Application Notes - Magnetic Resonance

TD-NMR can be used to Determine Different Formulations of Pasta

1H Low Resolution NMR proved to be an efficient technique to study and describe pasta structure and quality

1H Low Resolution NMR proved to be an efficient technique to study and describe pasta structure and quality”

Dried pasta can be readily stored and used to make a variety of easy-to-prepare meals. Consequently, it has become a popular foodstuff in many countries around the world. It is typically produced from a mixture of durum wheat semolina and water. However, with increasing demand from consumers with specific dietary requirements, such as gluten-free, pasta is now also made from non-wheat alternatives. These may include whole grains, vegetables and legumes.

The structure of the final pasta, and so also its quality, is determined by the nature of the raw materials and the processing methodology. It is further impacted by the effects of heat and water on the structure and state of the pasta during cooking. It is important to ensure that cooking does not reduce the quality of the pasta to such an extent that it becomes unacceptable to the consumer. Quality testing of pasta is thus conducted to determine its textural properties (stickiness, firmness), cooking and overcooking tolerance, water absorption, and solids loss during cooking.

Such testing is particularly important for pasta made from unconventional non-wheat ingredients, since these can significantly alter its structure and cooking qualities. The effects of novel ingredients on the macromolecular (hardness and moisture content), mesoscopic (thermal and viscoelastic properties), molecular (1H mobility) and microscopic (microstructure) properties of pasta therefore need to be evaluated.

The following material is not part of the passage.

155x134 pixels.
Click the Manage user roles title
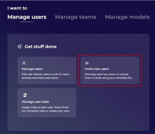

Recently a multi-scale screening of four types of commercially available pasta formulations was performed to determine their physico-chemical properties. Time domain nuclear magnetic resonance (TD-NMR) spectroscopy using a Bruker Minispec™ spectrometer was employed to assess the proton molecular mobility of the cooked pastas. Viscoelastic behaviour was studied using dynamic mechanical analysis and texture analysis determined the firmness of the pastas. A principal component analysis was also performed to assess the usefulness of the multi-scale approach in the differentiation of different pasta formulations.

The pasta samples analysed were wheat semolina, wholewheat semolina, vegetarian, and gluten-free. The different formulations were shown to have significantly different properties. The wheat semolina and wholewheat pastas exhibited more pronounced viscoelastic behaviour, were more firm and showed higher mobility of the more rigid protons. The vegetarian pasta had the highest content of frozen water and higher molecular mobility. Gluten-free pasta had the greatest rigid population. In addition, the cooking time needed to achieve a firm, resilient and non-sticky (al dente) pasta differed between the different pasta formulations. The vegetarian and gluten-free pastas had to be cooked longer than the times indicated on the packets in order to achieve optimal moisture content.

The principal component analysis resulted in the clustering of different pastas based on all of the studied parameters. It showed that most of the NMR parameters were able to describe the different pasta formulations.

This study indicated the utility of a multi-scale approach in discriminating between different pasta formulations. In addition to describing the physico-chemical properties, TD-NMR proved to have the capability for properly discriminating different pasta formulations.


Diantom A, et al. A multi-scale approach for pasta quality features assessment. LWT – Food Science and Technology 2019;101:285–292.